Philosophy:Guru Vandana

From HandWiki

Guru Vandana means “Reverence for the Teacher” – it is the thanksgiving from a student to a teacher, expressing their gratitude. The Guru Vandana program provides a platform for students to honor their teachers for imparting knowledge and wisdom to them.


The concept of Guru is as old as humanity itself. Primarily, the word Guru means a '[[teacher]' and as such it is a universal concept based on the idea of transmitting knowledge from a person, who knows something, to an ignorant student or disciple. In an extended view, a Guru can also be a priest, a rabbi, a master, a school teacher, even a father or a mother. Guru does not mean a teacher imparting formal training but a person who contributes to the overall development and learning of an individual. The syllable gu means darkness, the syllable ru, he who dispels them, because of the power to dispel darkness, the guru is thus named. In Hindu culture Gurus play an important role in any student's life.

Guru transforms his disciple through his presence and spiritual knowledge. According to RamaKrishna Prarahamsa Spiritual knowledge can not be attained completely by reading books. But for obtaining complete spiritual enlightenment Guru’s presence is a must. Only when there is a strong bond between Guru and Shishya can spiritual enlightenment occur.

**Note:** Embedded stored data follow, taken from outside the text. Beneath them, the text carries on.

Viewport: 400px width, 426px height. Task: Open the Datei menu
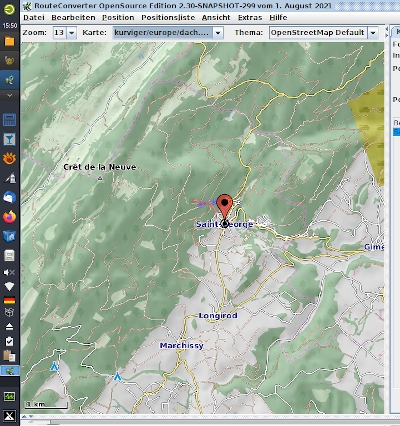tap(34, 18)
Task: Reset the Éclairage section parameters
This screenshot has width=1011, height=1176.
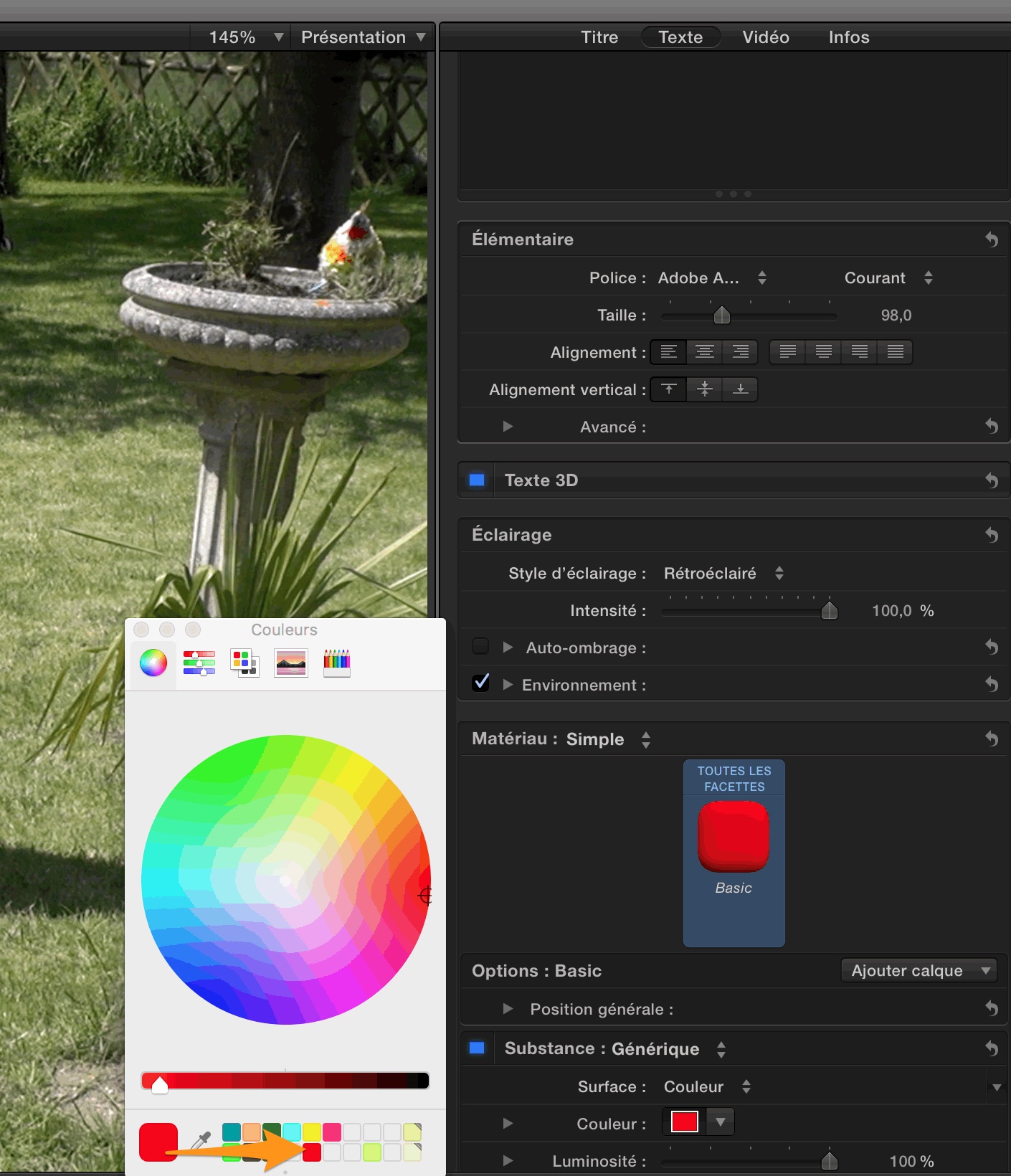Action: (992, 535)
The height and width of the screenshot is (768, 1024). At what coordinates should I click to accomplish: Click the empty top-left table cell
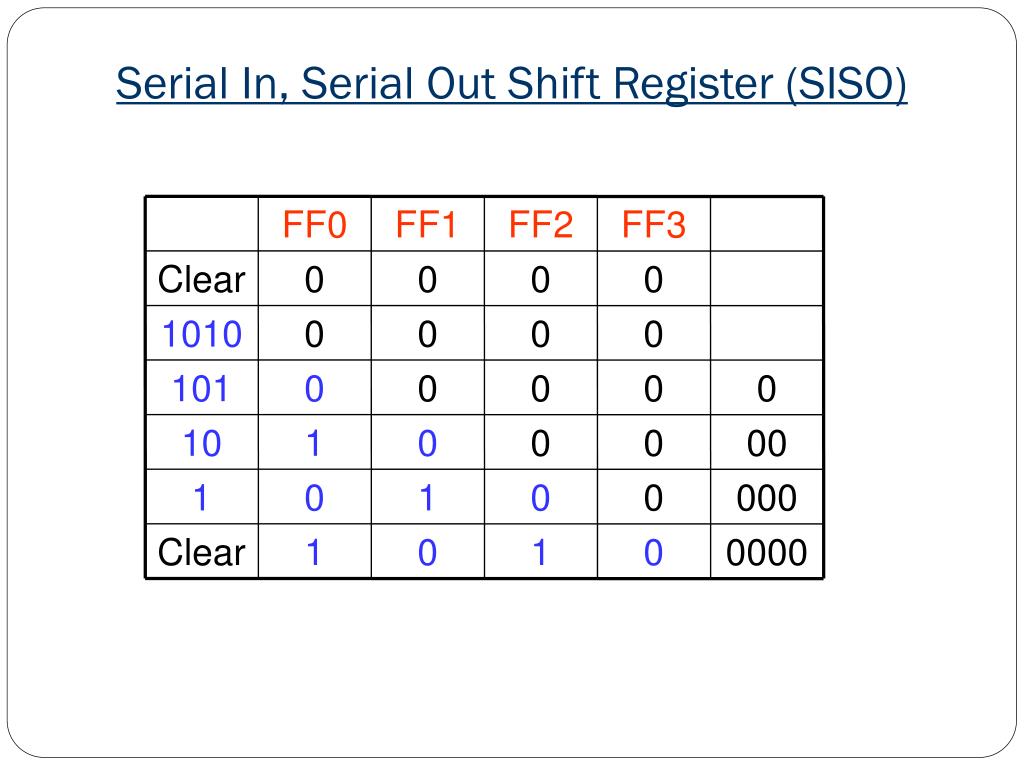click(x=202, y=224)
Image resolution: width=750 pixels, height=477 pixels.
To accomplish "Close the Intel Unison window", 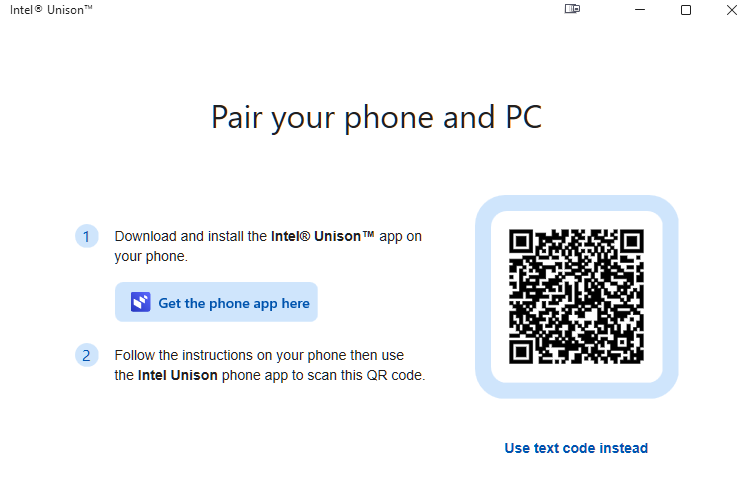I will (732, 10).
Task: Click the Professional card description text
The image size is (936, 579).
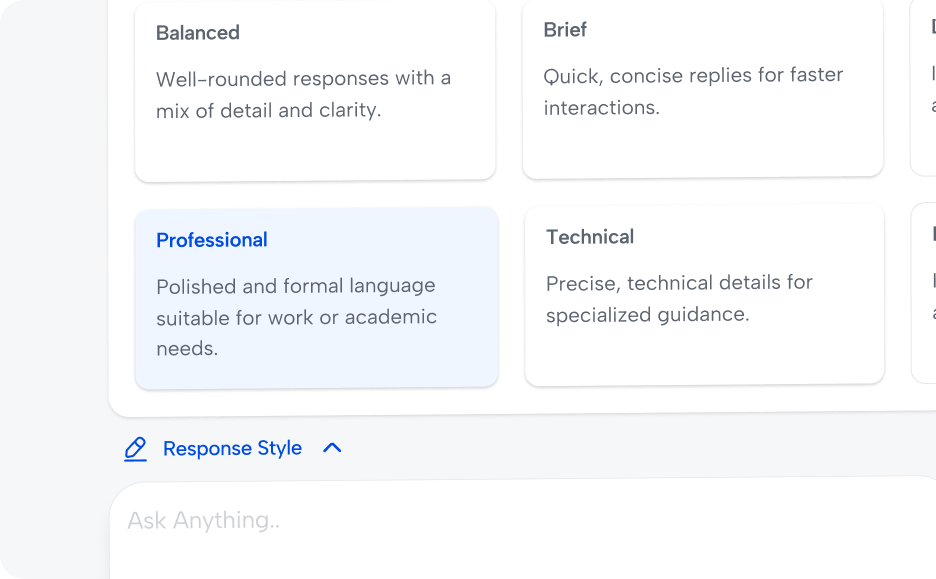Action: coord(296,317)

Origins of Guru Shishya Parampara

Thus our great sanathana dharma tradition has been enriched by the Guru-Sishya relationship. Lord Rama's greatness lay in His relationship with His most loyal disciple Hanuman who taught the essence of Ramanamamritim. Lord Krishna gave us the Bhagavad Gita, thanks to his devoted and most trusted disciple Arjuna. Saint Ramakrishna Paramahamsa gave to the world Swami Vivekananda who in turn gave to the world the Ramakrishna Mission, embodying the soul of India. Saint Thyagaraja, an avatar of Sage Valmiki, composed hundreds of soulful Krithis in praise of God. Two Krithis, in particular, refer to the gurus' role in guiding the seeker on the right path. Guru leka in 'Gowrimanohari' raga is a Krithi in which the Saint of Thiruvaiyar sings how one who is trapped in the jungle of desire, can come out of it with help of the right Guru. Saint Thyagaraja says however learned and good a person might be, life would be meaningless without the guidance of a Satguru. In another Krithi, Sri Naradamuni Gururaya ganti in Bhairavi raga, Thyagaraja explains how Satguru Smaranam helps to free one of ignorance.

In modern times

United States Hindu Education Foundation (HEF) had conducted the program in Houston in which over 30 teachers and a principal were honored by students. Children from Houston Balagokulams area picked up their favorite teachers. Acharya Premchand Sridhar of Arya Samaj Houston presided over the program. The program started with Sridhar lighting the lamp and it was followed by cultural programs and with the explanation of Hindu Concept of Gurus. After the felicitation of teachers Veda Vrinda group chanted the section of the Taittariya Upanishad known as the Vedic Commencement Address.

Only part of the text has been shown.